▸ **YOUR GOAL**: Your task is to reproduce exactly the lines from the line with "Москва (95, 1706)" through the end of the records below.

[Stored data entries]
☆ ☆ ☆
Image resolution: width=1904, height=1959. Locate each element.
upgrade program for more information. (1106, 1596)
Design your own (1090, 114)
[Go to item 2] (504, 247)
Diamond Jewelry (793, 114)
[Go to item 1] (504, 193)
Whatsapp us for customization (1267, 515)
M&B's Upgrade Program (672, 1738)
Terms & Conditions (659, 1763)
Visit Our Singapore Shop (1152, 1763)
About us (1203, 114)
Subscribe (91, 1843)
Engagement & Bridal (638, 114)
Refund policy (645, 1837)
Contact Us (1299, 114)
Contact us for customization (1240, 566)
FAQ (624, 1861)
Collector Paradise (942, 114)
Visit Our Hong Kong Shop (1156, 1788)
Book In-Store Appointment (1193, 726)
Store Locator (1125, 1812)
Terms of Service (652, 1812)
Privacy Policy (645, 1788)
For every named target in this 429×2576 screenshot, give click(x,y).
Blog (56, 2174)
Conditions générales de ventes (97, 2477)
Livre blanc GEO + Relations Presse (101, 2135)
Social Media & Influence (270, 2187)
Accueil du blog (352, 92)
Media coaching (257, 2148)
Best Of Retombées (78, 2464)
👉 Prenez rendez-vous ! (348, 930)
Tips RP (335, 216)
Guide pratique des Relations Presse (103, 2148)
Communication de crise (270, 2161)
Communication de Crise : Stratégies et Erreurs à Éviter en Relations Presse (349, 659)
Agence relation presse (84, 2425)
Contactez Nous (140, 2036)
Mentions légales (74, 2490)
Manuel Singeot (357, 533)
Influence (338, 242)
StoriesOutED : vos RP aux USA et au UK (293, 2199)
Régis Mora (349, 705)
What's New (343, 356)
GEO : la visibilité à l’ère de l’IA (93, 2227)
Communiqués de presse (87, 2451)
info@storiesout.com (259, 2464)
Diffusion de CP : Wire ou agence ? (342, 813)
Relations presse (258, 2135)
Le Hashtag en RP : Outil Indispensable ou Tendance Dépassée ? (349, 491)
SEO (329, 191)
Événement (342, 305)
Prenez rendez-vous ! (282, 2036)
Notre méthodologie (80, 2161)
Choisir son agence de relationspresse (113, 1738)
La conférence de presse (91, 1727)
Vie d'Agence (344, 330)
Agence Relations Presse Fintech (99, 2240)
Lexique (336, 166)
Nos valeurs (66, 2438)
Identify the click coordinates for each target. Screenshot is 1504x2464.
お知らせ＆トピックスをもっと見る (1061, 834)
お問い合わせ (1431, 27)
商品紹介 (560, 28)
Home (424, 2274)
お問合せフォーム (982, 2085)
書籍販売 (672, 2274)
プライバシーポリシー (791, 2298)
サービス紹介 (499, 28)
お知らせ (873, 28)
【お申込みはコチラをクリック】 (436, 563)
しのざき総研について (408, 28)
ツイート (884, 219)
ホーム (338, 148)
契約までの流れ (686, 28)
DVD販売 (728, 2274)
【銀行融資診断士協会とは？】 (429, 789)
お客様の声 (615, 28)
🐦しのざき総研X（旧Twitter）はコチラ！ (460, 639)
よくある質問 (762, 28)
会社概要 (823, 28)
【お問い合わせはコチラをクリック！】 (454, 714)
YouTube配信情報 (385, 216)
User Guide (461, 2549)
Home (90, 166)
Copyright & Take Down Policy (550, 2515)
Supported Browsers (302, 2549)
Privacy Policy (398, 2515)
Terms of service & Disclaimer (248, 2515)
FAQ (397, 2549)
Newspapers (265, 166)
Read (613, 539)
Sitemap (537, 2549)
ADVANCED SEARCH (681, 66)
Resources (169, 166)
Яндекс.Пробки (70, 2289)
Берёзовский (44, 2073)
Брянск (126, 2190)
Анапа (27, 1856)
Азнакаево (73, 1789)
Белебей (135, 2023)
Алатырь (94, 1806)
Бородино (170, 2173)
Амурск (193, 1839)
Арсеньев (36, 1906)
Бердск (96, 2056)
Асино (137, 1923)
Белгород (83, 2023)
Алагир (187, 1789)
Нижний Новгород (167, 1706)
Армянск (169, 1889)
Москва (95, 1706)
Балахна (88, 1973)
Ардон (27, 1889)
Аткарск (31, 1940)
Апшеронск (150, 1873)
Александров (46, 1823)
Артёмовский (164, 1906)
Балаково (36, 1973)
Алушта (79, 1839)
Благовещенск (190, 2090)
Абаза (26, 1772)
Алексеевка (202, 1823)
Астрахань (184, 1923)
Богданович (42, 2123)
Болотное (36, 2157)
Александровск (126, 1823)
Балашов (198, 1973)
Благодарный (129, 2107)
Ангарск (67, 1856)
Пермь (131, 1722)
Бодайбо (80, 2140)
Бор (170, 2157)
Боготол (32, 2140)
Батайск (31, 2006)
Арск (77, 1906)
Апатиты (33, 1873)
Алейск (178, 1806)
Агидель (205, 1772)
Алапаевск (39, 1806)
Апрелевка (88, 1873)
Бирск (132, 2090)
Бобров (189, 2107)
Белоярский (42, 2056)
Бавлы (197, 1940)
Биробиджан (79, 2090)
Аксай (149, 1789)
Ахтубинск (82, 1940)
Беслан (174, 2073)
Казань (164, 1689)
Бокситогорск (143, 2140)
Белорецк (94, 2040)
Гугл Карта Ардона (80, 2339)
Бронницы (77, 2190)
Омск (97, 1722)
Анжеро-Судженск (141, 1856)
☆ ☆ ☆
▸ **COMPLETED EXERCISE**:
Москва (95, 1706)
Балахна (88, 1973)
Ардон (27, 1889)
Аткарск (31, 1940)
Апшеронск (150, 1873)
Александров (46, 1823)
Артёмовский (164, 1906)
Балаково (36, 1973)
Алушта (79, 1839)
Благовещенск (190, 2090)
Абаза (26, 1772)
Алексеевка (202, 1823)
Астрахань (184, 1923)
Богданович (42, 2123)
Болотное (36, 2157)
Александровск (126, 1823)
Балашов (198, 1973)
Благодарный (129, 2107)
Ангарск (67, 1856)
Пермь (131, 1722)
Бодайбо (80, 2140)
Бор (170, 2157)
Боготол (32, 2140)
Батайск (31, 2006)
Арск (77, 1906)
Апатиты (33, 1873)
Алейск (178, 1806)
Агидель (205, 1772)
Алапаевск (39, 1806)
Апрелевка (88, 1873)
Бирск (132, 2090)
Бобров (189, 2107)
Белоярский (42, 2056)
Бавлы (197, 1940)
Биробиджан (79, 2090)
Аксай (149, 1789)
Ахтубинск (82, 1940)
Беслан (174, 2073)
Казань (164, 1689)
Бокситогорск (143, 2140)
Белорецк (94, 2040)
Гугл Карта Ардона (80, 2339)
Бронницы (77, 2190)
Омск (97, 1722)
Анжеро-Судженск (141, 1856)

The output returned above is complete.